Thanks so much for your response and its questions and invitation for dialog. I hope you’ll indulge a rather long, unpolished response because you’ve got my wheels turning.
As to why I think I responded the way I did to my teacher (first challenging her, yes, but then accepting her invitation to interrogate racism in texts) I wish I had firm answers, but I’d have to keep thinking through the experiences that led me to that point — including some other really powerful moments of White people interrupting racism, or failing to do so, in my early childhood. And, memory is slippery, so I am aware of the risks of nostalgia, sentimentality, and affection that can impact one’s thinking about childhood and the cultural, familial, and political forces that inform it.
Nor do I know why my teacher embedded her anti-racist thinking into that lesson. But, I am grateful she did. I haven’t been in touch with her at all since I left that school after 8th grade, or perhaps she left the school even before I did. I can’t remember. But I would love to have a conversation with her about this.
For what it’s worth, I think you’re spot-on about many (most) White people being either overtly and honestly racist, or dodging discussions and conversations about race and trying to assert a patently dishonest “colorblind” worldview that is in and of itself is a privileged stance.

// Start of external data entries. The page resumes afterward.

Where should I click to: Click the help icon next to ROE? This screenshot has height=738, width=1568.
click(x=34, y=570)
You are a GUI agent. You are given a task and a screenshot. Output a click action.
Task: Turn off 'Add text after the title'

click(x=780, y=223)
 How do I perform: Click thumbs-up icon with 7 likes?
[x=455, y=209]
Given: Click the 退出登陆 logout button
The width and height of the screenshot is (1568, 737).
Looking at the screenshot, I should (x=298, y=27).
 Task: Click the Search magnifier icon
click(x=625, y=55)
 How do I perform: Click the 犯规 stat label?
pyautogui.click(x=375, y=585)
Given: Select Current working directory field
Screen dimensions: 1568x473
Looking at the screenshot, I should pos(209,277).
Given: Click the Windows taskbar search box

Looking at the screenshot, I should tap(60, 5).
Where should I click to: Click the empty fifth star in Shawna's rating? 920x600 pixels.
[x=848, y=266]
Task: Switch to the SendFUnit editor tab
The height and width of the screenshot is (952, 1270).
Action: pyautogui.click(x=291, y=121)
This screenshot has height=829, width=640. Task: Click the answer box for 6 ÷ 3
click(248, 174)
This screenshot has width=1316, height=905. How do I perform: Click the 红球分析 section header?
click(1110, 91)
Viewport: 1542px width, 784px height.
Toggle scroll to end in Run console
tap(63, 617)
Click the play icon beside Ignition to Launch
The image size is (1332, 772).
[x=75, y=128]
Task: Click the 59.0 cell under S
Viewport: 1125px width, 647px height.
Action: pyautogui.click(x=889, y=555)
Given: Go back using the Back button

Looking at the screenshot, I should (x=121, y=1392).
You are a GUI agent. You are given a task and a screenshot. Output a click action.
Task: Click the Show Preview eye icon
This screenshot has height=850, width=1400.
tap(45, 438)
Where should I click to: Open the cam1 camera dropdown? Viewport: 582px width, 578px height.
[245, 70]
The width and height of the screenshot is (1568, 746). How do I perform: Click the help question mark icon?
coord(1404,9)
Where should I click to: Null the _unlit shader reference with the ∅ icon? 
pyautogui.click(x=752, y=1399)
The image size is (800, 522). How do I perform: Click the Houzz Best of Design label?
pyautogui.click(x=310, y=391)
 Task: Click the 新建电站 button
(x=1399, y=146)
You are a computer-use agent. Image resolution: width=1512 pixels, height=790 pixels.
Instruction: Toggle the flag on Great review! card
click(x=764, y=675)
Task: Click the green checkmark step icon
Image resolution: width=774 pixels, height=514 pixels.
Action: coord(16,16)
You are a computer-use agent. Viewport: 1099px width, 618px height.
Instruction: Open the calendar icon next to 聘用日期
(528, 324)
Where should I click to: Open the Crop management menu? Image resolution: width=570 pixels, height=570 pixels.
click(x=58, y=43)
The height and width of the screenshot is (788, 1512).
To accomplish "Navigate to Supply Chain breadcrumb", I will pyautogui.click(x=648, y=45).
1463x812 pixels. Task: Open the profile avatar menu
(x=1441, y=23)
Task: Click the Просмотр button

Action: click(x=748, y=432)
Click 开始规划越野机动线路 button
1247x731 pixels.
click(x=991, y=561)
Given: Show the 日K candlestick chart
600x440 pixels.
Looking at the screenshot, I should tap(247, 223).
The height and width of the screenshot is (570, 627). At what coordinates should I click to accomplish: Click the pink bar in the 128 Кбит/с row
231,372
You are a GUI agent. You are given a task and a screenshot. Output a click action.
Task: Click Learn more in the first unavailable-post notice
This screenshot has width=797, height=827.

In my experience as a White person trying to live a life that disrupts racism, I try to see allyship as something I do, not something I am, and I recognize the impulse that I and many White people have to enact some sort of White racial innocence that says “I’m not like those other White people. I’m a good one.” I try to resist in engaging in “ally theater” (a term that this piece by Mis McKenzie notes was coined by Princess Harmony Rodriguez) since it is both alienating to White people we might otherwise engage around race and anti-racism, and oppressive to people of color and Native people as it dishonestly obscures ways that all White people are complicit in systems of privilege and oppression.
So, doing the work involves taking responsibility for times I screw up, and trying to do better. It also means accepting that my better isn’t always going to be good enough for everyone for reasons historical, contemporary, political, and personal. I worked with an organization that led anti-racism workshops for corporations and nonprofits when I was in college, and I remember one trainer saying “it’s not about being perfect, but about being consistently conscious.” That I can do.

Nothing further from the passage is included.